Lattice energy

Soilwork

I've just come across a problem and the equation within this problem isn't entirely explained in the text. I've searched on the net for this same 'lattice energy' equation, but there have been no results.

Here is the equation:

[tex] E = Aexp^ \frac{-r} { \alpha} - \frac{Me^2} {4 \pi \epsilon_0 r}[/tex]

Here is the question that the equation came from:

The lattice energy, E, per ion of LiF may be written in the form [tex] E = Aexp^ \frac{-r} { \alpha} - \frac{Me^2} {4 \pi \epsilon_0 r}[/tex], where M is the Madelung constant, e is the electronic charge, r is the separation of neighbouring ions and A and [tex]\alpha[/tex] are constants. Calculate E for LiF. (M=1.75, [tex]\alpha[/tex] = 0.02 nm; lattice parameter of LiF = 0.4 nm.

Anyway I was wondering if anyone knew what the first exponential equation was and if they could tell me what the constant A is?? Is it calculated using any of the given values above or something??

EDIT: Well I know that I have to calculate it now, but I have no idea what this constant is called or where it comes from. Thanks anyway guys :)

Soilwork

I have found out what that term is...finally. It is apparently called the Born-Mayer potential.

I get that to find the constant A you need set dE/dr = 0 and solve for A.

This is all fine and I can easily express A analytically, but I cannot obtain a numerical result because I'm not so sure about the separation distance.

We are given the lattice parameter so I thought that I'd need to find the crystal structure of LiF and then express r in terms of the lattice parameter using simple geometry.

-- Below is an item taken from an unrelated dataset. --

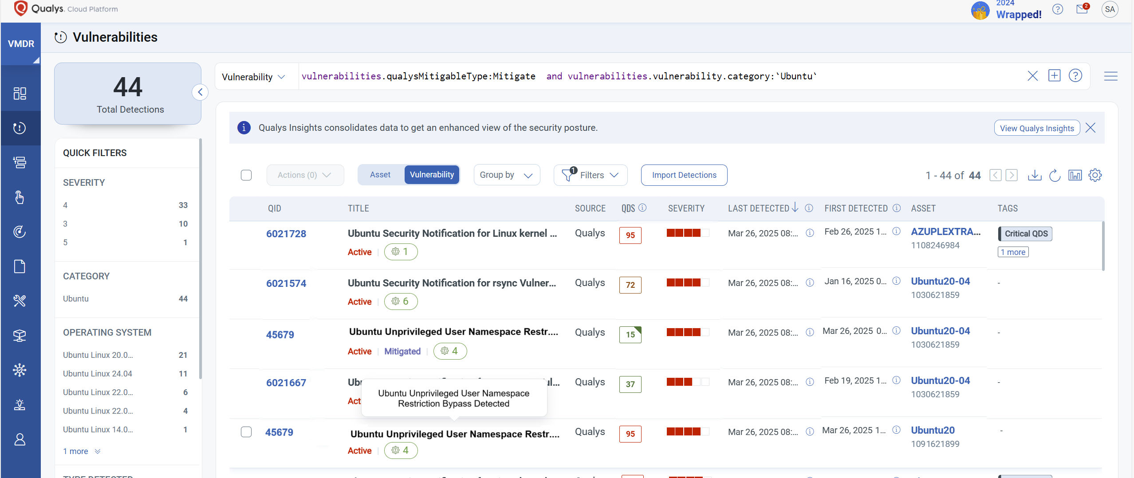Image resolution: width=1134 pixels, height=478 pixels.
Task: Expand the Group by dropdown
Action: (506, 175)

I found that LiF is FCC and I can find r in terms of the lattice parameter for this structure...but the catch is I can't do it for an FCC structure where the atoms are not the same size??? I know that I can just look up the radii of the cation and anion and add this to obtain the separation distance, but this defeats the purpose of being given the lattice parameter? I just don't know why we're given the lattice parameter 'cause I can't see how you would use it to calculate r given that Li and F are different sizes.